(PROMPT): Filter by the string "computer": return the lines of the material that contain it.

(INFORMATION PROVIDED):

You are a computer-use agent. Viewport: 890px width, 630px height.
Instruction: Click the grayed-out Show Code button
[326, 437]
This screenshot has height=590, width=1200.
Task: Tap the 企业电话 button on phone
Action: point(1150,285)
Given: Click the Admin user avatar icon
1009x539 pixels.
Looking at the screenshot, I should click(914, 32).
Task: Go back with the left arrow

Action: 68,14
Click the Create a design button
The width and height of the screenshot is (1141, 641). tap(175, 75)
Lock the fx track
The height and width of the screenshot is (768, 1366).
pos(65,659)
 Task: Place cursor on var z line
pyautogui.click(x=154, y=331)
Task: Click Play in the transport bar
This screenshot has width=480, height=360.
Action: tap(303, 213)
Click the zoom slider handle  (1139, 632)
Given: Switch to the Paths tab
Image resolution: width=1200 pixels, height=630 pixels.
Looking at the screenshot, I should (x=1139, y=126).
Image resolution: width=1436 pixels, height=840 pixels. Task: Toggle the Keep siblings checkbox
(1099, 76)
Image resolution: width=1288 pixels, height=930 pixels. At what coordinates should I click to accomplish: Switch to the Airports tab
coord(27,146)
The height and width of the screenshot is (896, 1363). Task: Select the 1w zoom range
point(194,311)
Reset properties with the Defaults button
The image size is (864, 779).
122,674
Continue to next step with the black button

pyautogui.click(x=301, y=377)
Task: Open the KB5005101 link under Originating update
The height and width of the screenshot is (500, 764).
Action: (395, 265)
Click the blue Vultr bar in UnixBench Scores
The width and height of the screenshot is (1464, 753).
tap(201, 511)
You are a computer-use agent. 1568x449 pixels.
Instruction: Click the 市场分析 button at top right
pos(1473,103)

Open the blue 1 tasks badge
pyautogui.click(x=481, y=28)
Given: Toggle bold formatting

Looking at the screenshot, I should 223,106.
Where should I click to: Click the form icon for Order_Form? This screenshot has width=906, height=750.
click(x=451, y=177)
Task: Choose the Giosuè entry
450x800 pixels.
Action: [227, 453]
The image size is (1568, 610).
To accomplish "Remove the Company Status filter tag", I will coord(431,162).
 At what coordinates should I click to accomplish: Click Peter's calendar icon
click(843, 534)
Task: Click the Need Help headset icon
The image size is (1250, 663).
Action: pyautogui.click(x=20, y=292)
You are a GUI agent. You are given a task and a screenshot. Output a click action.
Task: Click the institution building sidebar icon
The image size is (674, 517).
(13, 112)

(THE COMPLETED TASK):
You are a computer-use agent. Viewport: 890px width, 630px height.
You are a computer-use agent. 1568x449 pixels.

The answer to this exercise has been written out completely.